What made the experience extra-special was the unbelievable intimacy and attention to detail that Festival Rebublic paid to the site: multi-coloured sheep, floating water stages, giant glow-in-the-dark flower decorations, contemporary art works hidden in the woods, punting on the river, light/water projections, painted trees, giant bookshelves, fairgrounds, outdoor beds, snugs and tree lanterns! Latitude has pretty much everything on its big brothers, Reading and Leeds, except for reeling in larger international bands.
Here are some awards to sum it all up:
Best Act: Crystal Fighters (astounding enthusiasm and musical tightness).
Worst Act: James Blake (as dull as dishwater).

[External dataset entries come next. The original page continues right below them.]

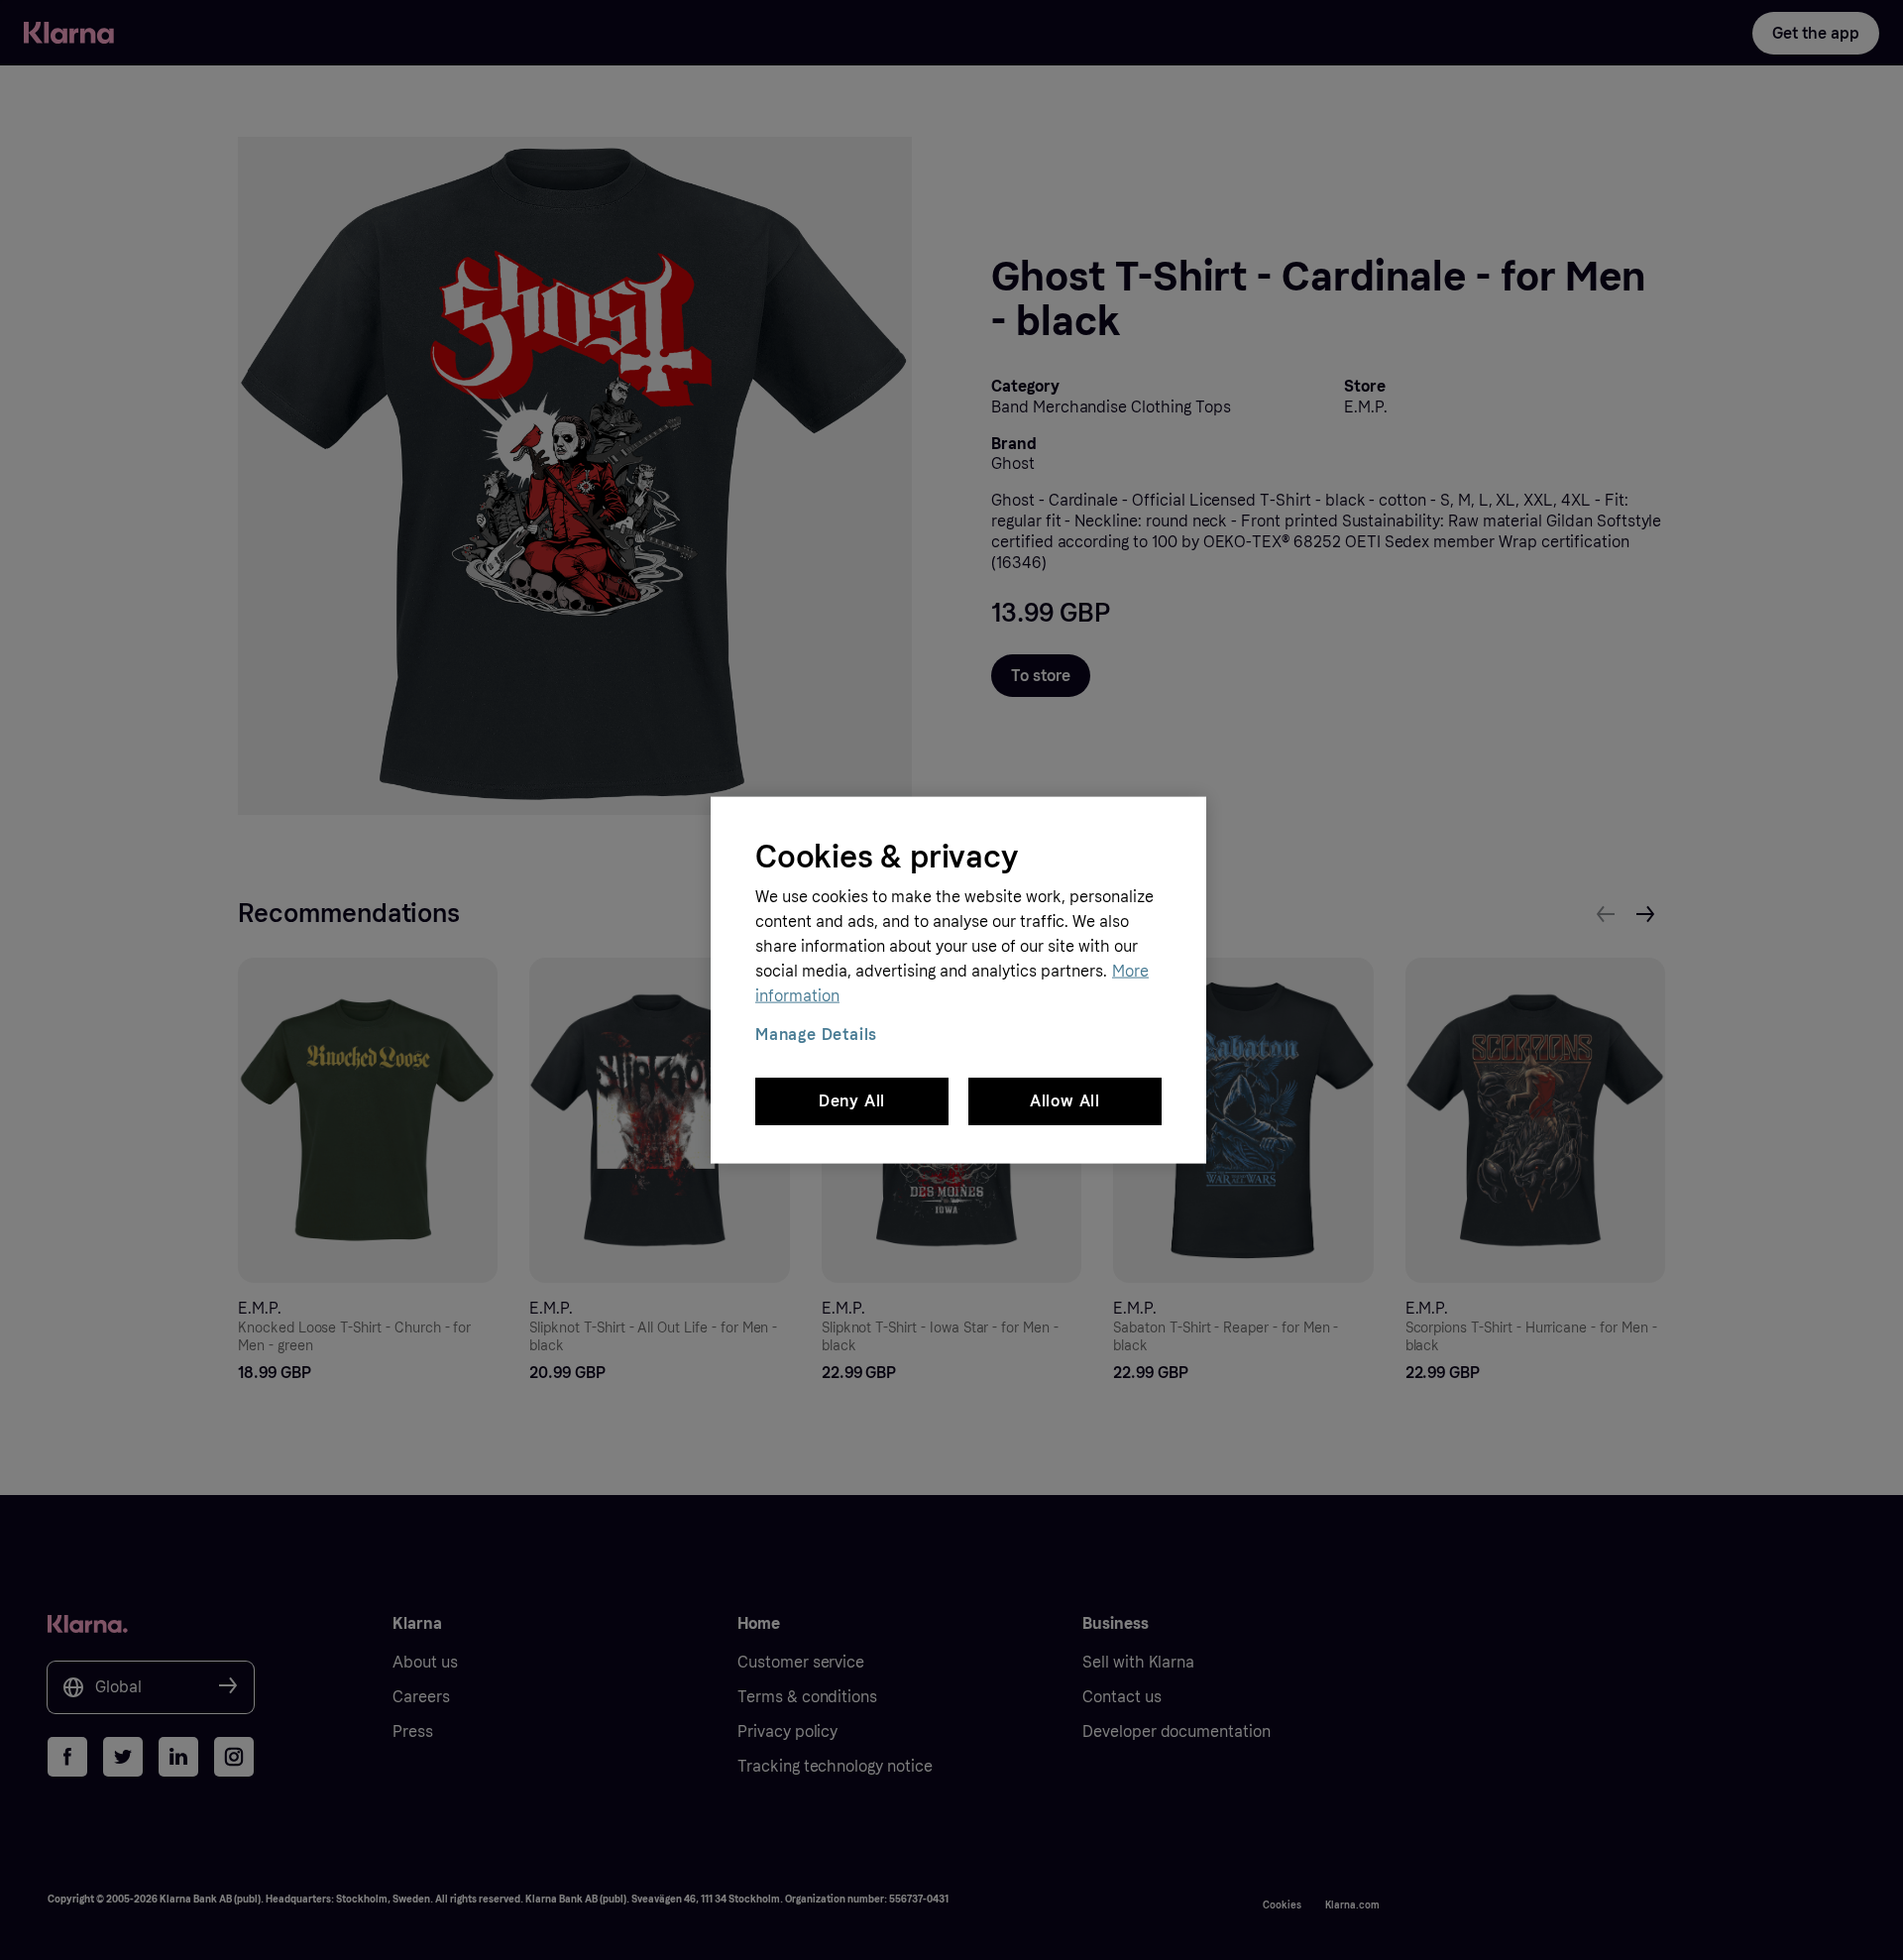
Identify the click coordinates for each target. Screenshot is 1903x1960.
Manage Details (816, 1033)
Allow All (1065, 1101)
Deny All (852, 1101)
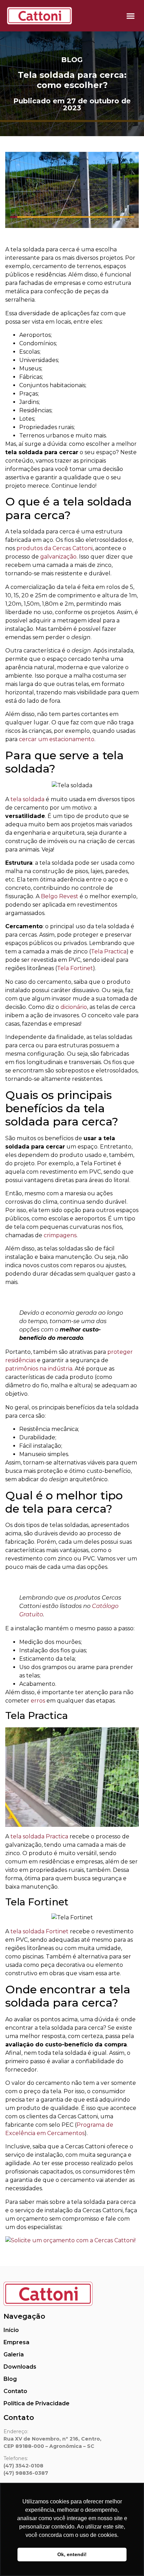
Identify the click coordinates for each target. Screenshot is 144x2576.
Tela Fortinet (75, 968)
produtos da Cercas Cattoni (54, 548)
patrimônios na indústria (38, 1368)
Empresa (16, 2342)
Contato (15, 2391)
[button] (130, 15)
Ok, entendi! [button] (72, 2554)
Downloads (19, 2366)
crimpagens (60, 1235)
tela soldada (26, 799)
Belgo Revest (58, 896)
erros (37, 1700)
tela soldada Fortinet (39, 1931)
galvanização (58, 556)
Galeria (13, 2354)
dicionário (73, 1007)
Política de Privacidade (36, 2403)
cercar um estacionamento (56, 739)
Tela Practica (109, 951)
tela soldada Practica (39, 1836)
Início (11, 2330)
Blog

Biggest Surprise: Villagers (absolutely flawless live, even if the singer's clipped vocals grate).
Biggest Disappointment: Deerhunter (I was really looking forward to seeing them live, but they gave a poor performance).
Favourite New Act: Braids (admittedly discovered them a few months back, but now the love is gigantic).
...and a healthy 8/10 for overall festival experience.